What Pay for Performance Means for Musculoskeletal Medicine

Article

ABSTRACT: Pay for performance (P4P) is causing physicians to examine how they provide care individually and collectively within local health systems. It is the most recent attempt by Medicare and commercial payers to reduce the cost and improve the outcomes of health care. Understanding P4P and deciding how to manage the multiple programs being implemented by payers will challenge physicians' ethics and practice resources. Improving health care for musculoskeletal diseases will require cooperation among the specialties that share responsibility for this care and improved methods for coordinating and documenting it. (J Musculoskel Med. 2009;26:207-212)

Pay for performance (P4P)-the most recent attempt by Medicare and commercial payers to reduce the cost of health care and, perhaps, improve outcomes-is causing physicians to examine how care is provided individually and collectively within local health systems. They will need to understand P4P and decide how to manage the multiple programs that payers are implementing without sacrificing their ethics. Cooperation among the specialties that share responsibility for musculoskeletal care and improved methods for coordinating and documenting it will be required to enhance management of musculoskeletal diseases.
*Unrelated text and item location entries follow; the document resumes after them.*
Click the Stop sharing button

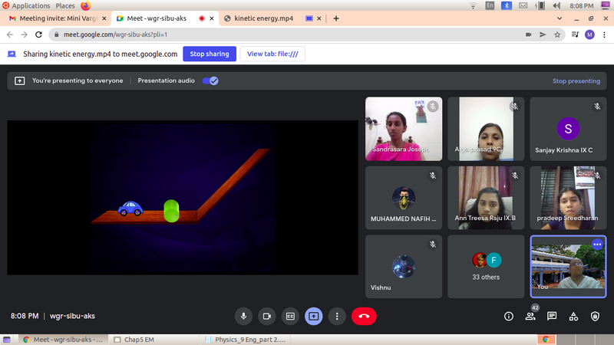pyautogui.click(x=210, y=54)
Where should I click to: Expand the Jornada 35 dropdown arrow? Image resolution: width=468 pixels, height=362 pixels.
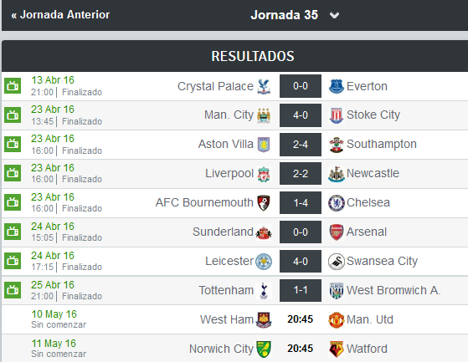click(x=334, y=15)
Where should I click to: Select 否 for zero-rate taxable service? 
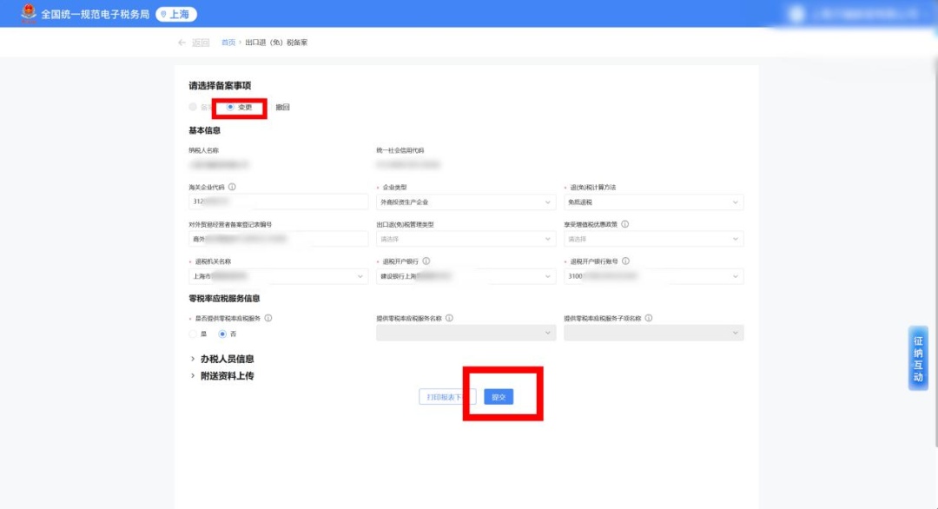[222, 334]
The Centers for Medicare & Medicaid Services (CMS) has been implementing its Physician Quality Reporting Initiative (PQRI) since 2007, and private insurance companies are using P4P programs increasingly to adjust payments to providers. These P4P initiatives are using a growing list of consensus performance measures approved by various organizations that apply to virtually every aspect of health care and every medical and surgical specialty.1

In September 2008, Dr Allan Gibofsky and I explored ". . . whether P4P programs will be designed to provide benefits to patients and reward providers for improving efficiency and outcomes, or will they be aimed exclusively at controlling payer costs . . ." in an Arthritis Care and Research editorial, "Pay for performance in rheumatology: Will we get the carrot or the stick?"2 We provided a background about P4P, issues involved in implementing P4P programs, and the possible benefits of well-designed programs. Many medical specialty societies have developed Web sites that explain the PQRI for their members.3-6

In this article, I provide a perspective on quality measures development, the implications of P4P for musculoskeletal disease management, and thoughts about how physicians might prepare for and respond to this growing reality. My opinions are based on my recent work on the American College of Rheumatology (ACR) Quality Measures Subcommittee, my long-term musculoskeletal disease practice improvement research, and experiences from my own and my colleagues' practices. Although primary care physicians and orthopedic surgeons, rheumatologists, and other specialists who manage musculoskeletal diseases will have access to information from their own specialty societies, in reality we will share common disease-based performance measures and accountability for treatment of shared patients, as my discussion will illustrate.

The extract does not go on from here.